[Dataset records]
══════════

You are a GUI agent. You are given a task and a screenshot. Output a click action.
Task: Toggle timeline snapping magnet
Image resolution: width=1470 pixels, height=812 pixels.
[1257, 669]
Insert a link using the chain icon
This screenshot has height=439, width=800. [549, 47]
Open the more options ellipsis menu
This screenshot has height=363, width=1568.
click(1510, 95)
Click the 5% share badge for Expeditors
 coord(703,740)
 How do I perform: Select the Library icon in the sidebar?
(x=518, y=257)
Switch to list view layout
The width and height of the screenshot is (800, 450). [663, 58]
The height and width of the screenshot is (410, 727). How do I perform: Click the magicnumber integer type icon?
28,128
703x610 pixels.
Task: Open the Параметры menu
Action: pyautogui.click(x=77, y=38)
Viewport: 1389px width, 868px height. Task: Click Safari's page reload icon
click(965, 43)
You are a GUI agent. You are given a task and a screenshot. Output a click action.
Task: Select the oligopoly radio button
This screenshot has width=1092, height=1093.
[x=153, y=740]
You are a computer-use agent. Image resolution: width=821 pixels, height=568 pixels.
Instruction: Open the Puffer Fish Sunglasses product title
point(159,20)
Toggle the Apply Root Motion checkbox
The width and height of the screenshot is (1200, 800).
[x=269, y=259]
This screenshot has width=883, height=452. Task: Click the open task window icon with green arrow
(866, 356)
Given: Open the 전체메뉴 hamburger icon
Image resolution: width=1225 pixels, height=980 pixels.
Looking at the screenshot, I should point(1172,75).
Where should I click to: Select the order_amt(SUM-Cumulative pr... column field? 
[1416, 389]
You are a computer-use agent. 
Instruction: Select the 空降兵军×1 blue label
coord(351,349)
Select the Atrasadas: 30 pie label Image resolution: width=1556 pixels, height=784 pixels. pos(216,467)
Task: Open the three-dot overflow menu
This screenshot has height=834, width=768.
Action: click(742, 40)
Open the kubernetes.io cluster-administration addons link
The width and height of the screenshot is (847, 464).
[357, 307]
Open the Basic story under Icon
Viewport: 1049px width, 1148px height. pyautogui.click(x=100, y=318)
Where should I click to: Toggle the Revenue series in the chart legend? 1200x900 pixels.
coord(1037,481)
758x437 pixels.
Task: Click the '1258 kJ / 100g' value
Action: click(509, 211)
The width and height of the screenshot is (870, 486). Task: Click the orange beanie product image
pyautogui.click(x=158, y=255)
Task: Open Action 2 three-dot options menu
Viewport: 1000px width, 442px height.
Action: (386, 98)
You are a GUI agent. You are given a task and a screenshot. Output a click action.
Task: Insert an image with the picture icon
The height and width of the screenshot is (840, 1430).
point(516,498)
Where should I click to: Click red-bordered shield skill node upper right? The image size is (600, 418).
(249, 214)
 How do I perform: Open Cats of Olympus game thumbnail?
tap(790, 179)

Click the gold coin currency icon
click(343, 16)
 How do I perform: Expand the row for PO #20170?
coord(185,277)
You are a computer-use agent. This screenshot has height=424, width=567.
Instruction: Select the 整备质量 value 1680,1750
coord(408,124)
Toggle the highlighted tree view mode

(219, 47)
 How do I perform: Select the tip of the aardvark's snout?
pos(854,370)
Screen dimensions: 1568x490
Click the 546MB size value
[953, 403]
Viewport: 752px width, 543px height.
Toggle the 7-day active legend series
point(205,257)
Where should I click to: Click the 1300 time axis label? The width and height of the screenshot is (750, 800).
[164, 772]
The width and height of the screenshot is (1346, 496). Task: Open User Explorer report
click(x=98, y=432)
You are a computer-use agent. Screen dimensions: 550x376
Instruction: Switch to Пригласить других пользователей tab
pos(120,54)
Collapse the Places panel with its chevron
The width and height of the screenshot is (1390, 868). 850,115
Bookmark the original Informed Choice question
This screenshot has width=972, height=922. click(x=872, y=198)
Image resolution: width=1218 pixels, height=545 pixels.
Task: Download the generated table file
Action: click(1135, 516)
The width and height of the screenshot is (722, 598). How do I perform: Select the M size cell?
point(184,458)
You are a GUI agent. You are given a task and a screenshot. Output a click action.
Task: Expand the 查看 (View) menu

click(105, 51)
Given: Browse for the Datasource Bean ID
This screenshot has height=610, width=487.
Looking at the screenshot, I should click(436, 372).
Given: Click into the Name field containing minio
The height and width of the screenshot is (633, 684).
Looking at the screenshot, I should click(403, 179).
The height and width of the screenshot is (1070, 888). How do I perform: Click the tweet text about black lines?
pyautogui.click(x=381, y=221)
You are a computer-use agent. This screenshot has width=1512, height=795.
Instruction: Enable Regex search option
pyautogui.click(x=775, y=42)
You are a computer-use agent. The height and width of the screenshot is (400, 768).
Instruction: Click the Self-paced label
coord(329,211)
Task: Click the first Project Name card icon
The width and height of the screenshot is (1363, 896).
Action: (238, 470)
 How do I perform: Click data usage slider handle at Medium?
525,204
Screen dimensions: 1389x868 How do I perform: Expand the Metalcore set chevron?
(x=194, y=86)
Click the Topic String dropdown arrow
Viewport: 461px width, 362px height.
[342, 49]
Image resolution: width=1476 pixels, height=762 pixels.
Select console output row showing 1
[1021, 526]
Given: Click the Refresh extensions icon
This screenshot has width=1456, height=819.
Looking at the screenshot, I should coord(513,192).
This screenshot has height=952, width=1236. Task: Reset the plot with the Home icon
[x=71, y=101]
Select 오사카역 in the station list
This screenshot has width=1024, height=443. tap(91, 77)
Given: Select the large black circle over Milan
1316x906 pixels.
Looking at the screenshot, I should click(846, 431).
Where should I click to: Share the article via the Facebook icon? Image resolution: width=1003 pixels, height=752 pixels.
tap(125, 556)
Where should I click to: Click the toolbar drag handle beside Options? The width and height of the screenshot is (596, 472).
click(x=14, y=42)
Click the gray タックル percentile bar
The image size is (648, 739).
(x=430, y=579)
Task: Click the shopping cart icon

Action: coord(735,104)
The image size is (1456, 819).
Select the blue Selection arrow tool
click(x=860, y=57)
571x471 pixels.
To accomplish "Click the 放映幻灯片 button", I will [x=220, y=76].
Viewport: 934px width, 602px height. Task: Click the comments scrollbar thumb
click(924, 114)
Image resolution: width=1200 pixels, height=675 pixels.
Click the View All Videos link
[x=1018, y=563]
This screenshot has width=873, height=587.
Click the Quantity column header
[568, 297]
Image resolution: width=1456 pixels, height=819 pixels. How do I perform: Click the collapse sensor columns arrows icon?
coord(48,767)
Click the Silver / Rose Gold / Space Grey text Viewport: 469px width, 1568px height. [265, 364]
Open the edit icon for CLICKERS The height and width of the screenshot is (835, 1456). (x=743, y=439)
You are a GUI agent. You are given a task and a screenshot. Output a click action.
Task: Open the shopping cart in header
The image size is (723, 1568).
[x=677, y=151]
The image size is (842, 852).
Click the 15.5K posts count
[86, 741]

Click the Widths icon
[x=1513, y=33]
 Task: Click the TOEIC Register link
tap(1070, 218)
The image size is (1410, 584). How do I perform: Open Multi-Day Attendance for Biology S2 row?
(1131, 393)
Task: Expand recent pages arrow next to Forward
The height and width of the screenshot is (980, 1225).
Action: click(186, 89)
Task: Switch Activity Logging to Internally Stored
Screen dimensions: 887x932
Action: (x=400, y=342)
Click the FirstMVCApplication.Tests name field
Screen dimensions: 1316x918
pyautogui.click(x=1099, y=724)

══════════

#### Work to complete
Replace every "GUI agent" in the data with "screen agent" and write out the data again with nothing else changed.

#### Output
You are a screen agent. You are given a task and a screenshot. Output a click action.
Task: Toggle timeline snapping magnet
Image resolution: width=1470 pixels, height=812 pixels.
[1257, 669]
Insert a link using the chain icon
This screenshot has height=439, width=800. [549, 47]
Open the more options ellipsis menu
This screenshot has height=363, width=1568.
click(1510, 95)
Click the 5% share badge for Expeditors
 coord(703,740)
 How do I perform: Select the Library icon in the sidebar?
(x=518, y=257)
Switch to list view layout
The width and height of the screenshot is (800, 450). [663, 58]
The height and width of the screenshot is (410, 727). How do I perform: Click the magicnumber integer type icon?
28,128
703x610 pixels.
Task: Open the Параметры menu
Action: pyautogui.click(x=77, y=38)
Viewport: 1389px width, 868px height. Task: Click Safari's page reload icon
click(965, 43)
You are a screen agent. You are given a task and a screenshot. Output a click action.
Task: Select the oligopoly radio button
This screenshot has width=1092, height=1093.
[x=153, y=740]
You are a computer-use agent. Image resolution: width=821 pixels, height=568 pixels.
Instruction: Open the Puffer Fish Sunglasses product title
point(159,20)
Toggle the Apply Root Motion checkbox
The width and height of the screenshot is (1200, 800).
[x=269, y=259]
This screenshot has width=883, height=452. Task: Click the open task window icon with green arrow
(866, 356)
Given: Open the 전체메뉴 hamburger icon
Image resolution: width=1225 pixels, height=980 pixels.
Looking at the screenshot, I should point(1172,75).
Where should I click to: Select the order_amt(SUM-Cumulative pr... column field? 
[1416, 389]
You are a computer-use agent. 
Instruction: Select the 空降兵军×1 blue label
coord(351,349)
Select the Atrasadas: 30 pie label Image resolution: width=1556 pixels, height=784 pixels. pos(216,467)
Task: Open the three-dot overflow menu
This screenshot has height=834, width=768.
Action: click(742, 40)
Open the kubernetes.io cluster-administration addons link
The width and height of the screenshot is (847, 464).
[357, 307]
Open the Basic story under Icon
Viewport: 1049px width, 1148px height. pyautogui.click(x=100, y=318)
Where should I click to: Toggle the Revenue series in the chart legend? 1200x900 pixels.
coord(1037,481)
758x437 pixels.
Task: Click the '1258 kJ / 100g' value
Action: click(509, 211)
The width and height of the screenshot is (870, 486). Task: Click the orange beanie product image
pyautogui.click(x=158, y=255)
Task: Open Action 2 three-dot options menu
Viewport: 1000px width, 442px height.
Action: (386, 98)
You are a screen agent. You are given a task and a screenshot. Output a click action.
Task: Insert an image with the picture icon
The height and width of the screenshot is (840, 1430).
point(516,498)
Where should I click to: Click red-bordered shield skill node upper right? The image size is (600, 418).
(249, 214)
 How do I perform: Open Cats of Olympus game thumbnail?
tap(790, 179)

Click the gold coin currency icon
click(343, 16)
 How do I perform: Expand the row for PO #20170?
coord(185,277)
You are a computer-use agent. This screenshot has height=424, width=567.
Instruction: Select the 整备质量 value 1680,1750
coord(408,124)
Toggle the highlighted tree view mode

(219, 47)
 How do I perform: Select the tip of the aardvark's snout?
pos(854,370)
Screen dimensions: 1568x490
Click the 546MB size value
[953, 403]
Viewport: 752px width, 543px height.
Toggle the 7-day active legend series
point(205,257)
Where should I click to: Click the 1300 time axis label? The width and height of the screenshot is (750, 800).
[164, 772]
The width and height of the screenshot is (1346, 496). Task: Open User Explorer report
click(x=98, y=432)
You are a computer-use agent. Screen dimensions: 550x376
Instruction: Switch to Пригласить других пользователей tab
pos(120,54)
Collapse the Places panel with its chevron
The width and height of the screenshot is (1390, 868). 850,115
Bookmark the original Informed Choice question
This screenshot has width=972, height=922. click(x=872, y=198)
Image resolution: width=1218 pixels, height=545 pixels.
Task: Download the generated table file
Action: click(1135, 516)
The width and height of the screenshot is (722, 598). How do I perform: Select the M size cell?
point(184,458)
You are a screen agent. You are given a task and a screenshot. Output a click action.
Task: Expand the 查看 (View) menu

click(105, 51)
Given: Browse for the Datasource Bean ID
This screenshot has height=610, width=487.
Looking at the screenshot, I should click(436, 372).
Given: Click into the Name field containing minio
The height and width of the screenshot is (633, 684).
Looking at the screenshot, I should click(403, 179).
The height and width of the screenshot is (1070, 888). How do I perform: Click the tweet text about black lines?
pyautogui.click(x=381, y=221)
You are a computer-use agent. This screenshot has width=1512, height=795.
Instruction: Enable Regex search option
pyautogui.click(x=775, y=42)
You are a computer-use agent. The height and width of the screenshot is (400, 768).
Instruction: Click the Self-paced label
coord(329,211)
Task: Click the first Project Name card icon
The width and height of the screenshot is (1363, 896).
Action: (238, 470)
 How do I perform: Click data usage slider handle at Medium?
525,204
Screen dimensions: 1389x868 How do I perform: Expand the Metalcore set chevron?
(x=194, y=86)
Click the Topic String dropdown arrow
Viewport: 461px width, 362px height.
[342, 49]
Image resolution: width=1476 pixels, height=762 pixels.
Select console output row showing 1
[1021, 526]
Given: Click the Refresh extensions icon
This screenshot has width=1456, height=819.
Looking at the screenshot, I should coord(513,192).
This screenshot has height=952, width=1236. Task: Reset the plot with the Home icon
[x=71, y=101]
Select 오사카역 in the station list
This screenshot has width=1024, height=443. tap(91, 77)
Given: Select the large black circle over Milan
1316x906 pixels.
Looking at the screenshot, I should click(846, 431).
Where should I click to: Share the article via the Facebook icon? Image resolution: width=1003 pixels, height=752 pixels.
tap(125, 556)
Where should I click to: Click the toolbar drag handle beside Options? The width and height of the screenshot is (596, 472).
click(x=14, y=42)
Click the gray タックル percentile bar
The image size is (648, 739).
(x=430, y=579)
Task: Click the shopping cart icon

Action: coord(735,104)
The image size is (1456, 819).
Select the blue Selection arrow tool
click(x=860, y=57)
571x471 pixels.
To accomplish "Click the 放映幻灯片 button", I will [x=220, y=76].
Viewport: 934px width, 602px height. Task: Click the comments scrollbar thumb
click(924, 114)
Image resolution: width=1200 pixels, height=675 pixels.
Click the View All Videos link
[x=1018, y=563]
This screenshot has width=873, height=587.
Click the Quantity column header
[568, 297]
Image resolution: width=1456 pixels, height=819 pixels. How do I perform: Click the collapse sensor columns arrows icon?
coord(48,767)
Click the Silver / Rose Gold / Space Grey text Viewport: 469px width, 1568px height. [265, 364]
Open the edit icon for CLICKERS The height and width of the screenshot is (835, 1456). (x=743, y=439)
You are a screen agent. You are given a task and a screenshot. Output a click action.
Task: Open the shopping cart in header
The image size is (723, 1568).
[x=677, y=151]
The image size is (842, 852).
Click the 15.5K posts count
[86, 741]

Click the Widths icon
[x=1513, y=33]
 Task: Click the TOEIC Register link
tap(1070, 218)
The image size is (1410, 584). How do I perform: Open Multi-Day Attendance for Biology S2 row?
(1131, 393)
Task: Expand recent pages arrow next to Forward
The height and width of the screenshot is (980, 1225).
Action: click(186, 89)
Task: Switch Activity Logging to Internally Stored
Screen dimensions: 887x932
Action: (x=400, y=342)
Click the FirstMVCApplication.Tests name field
Screen dimensions: 1316x918
pyautogui.click(x=1099, y=724)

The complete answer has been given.